▶ _EXERCISE DESCRIPTION_
Give the data back exactly as it stands.
(EXERCISE MATERIAL Opens)
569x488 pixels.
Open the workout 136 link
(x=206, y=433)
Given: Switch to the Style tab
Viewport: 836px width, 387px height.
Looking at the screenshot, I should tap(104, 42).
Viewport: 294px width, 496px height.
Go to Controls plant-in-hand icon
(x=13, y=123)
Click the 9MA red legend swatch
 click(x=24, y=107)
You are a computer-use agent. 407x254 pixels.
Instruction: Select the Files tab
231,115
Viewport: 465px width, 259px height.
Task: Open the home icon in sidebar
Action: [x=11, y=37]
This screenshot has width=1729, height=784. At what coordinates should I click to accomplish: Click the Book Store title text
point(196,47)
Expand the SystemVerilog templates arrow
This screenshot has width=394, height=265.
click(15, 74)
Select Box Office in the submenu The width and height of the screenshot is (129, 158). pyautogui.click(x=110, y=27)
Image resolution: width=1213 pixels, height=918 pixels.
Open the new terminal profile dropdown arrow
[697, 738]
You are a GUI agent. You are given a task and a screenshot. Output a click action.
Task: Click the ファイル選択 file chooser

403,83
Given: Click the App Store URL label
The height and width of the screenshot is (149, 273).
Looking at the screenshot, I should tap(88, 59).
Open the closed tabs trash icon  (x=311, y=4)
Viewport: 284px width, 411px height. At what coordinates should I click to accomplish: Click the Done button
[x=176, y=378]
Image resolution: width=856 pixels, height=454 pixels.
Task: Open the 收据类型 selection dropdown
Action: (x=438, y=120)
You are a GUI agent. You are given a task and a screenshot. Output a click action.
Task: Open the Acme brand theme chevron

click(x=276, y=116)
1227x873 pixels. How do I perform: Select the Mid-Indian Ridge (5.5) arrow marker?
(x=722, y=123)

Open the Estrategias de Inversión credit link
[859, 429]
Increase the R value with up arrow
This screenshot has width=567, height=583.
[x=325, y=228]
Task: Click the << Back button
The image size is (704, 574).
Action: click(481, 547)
(EXERCISE MATERIAL Closes)
▶ _RESPONSE TO THE TASK_
569x488 pixels.
Open the workout 136 link
(x=206, y=433)
Given: Switch to the Style tab
Viewport: 836px width, 387px height.
Looking at the screenshot, I should tap(104, 42).
Viewport: 294px width, 496px height.
Go to Controls plant-in-hand icon
(x=13, y=123)
Click the 9MA red legend swatch
 click(x=24, y=107)
You are a computer-use agent. 407x254 pixels.
Instruction: Select the Files tab
231,115
Viewport: 465px width, 259px height.
Task: Open the home icon in sidebar
Action: [x=11, y=37]
This screenshot has width=1729, height=784. At what coordinates should I click to accomplish: Click the Book Store title text
point(196,47)
Expand the SystemVerilog templates arrow
This screenshot has width=394, height=265.
click(15, 74)
Select Box Office in the submenu The width and height of the screenshot is (129, 158). pyautogui.click(x=110, y=27)
Image resolution: width=1213 pixels, height=918 pixels.
Open the new terminal profile dropdown arrow
[697, 738]
You are a GUI agent. You are given a task and a screenshot. Output a click action.
Task: Click the ファイル選択 file chooser

403,83
Given: Click the App Store URL label
The height and width of the screenshot is (149, 273).
Looking at the screenshot, I should tap(88, 59).
Open the closed tabs trash icon  (x=311, y=4)
Viewport: 284px width, 411px height. At what coordinates should I click to accomplish: Click the Done button
[x=176, y=378]
Image resolution: width=856 pixels, height=454 pixels.
Task: Open the 收据类型 selection dropdown
Action: (x=438, y=120)
You are a GUI agent. You are given a task and a screenshot. Output a click action.
Task: Open the Acme brand theme chevron

click(x=276, y=116)
1227x873 pixels. How do I perform: Select the Mid-Indian Ridge (5.5) arrow marker?
(x=722, y=123)

Open the Estrategias de Inversión credit link
[859, 429]
Increase the R value with up arrow
This screenshot has width=567, height=583.
[x=325, y=228]
Task: Click the << Back button
The image size is (704, 574).
Action: click(481, 547)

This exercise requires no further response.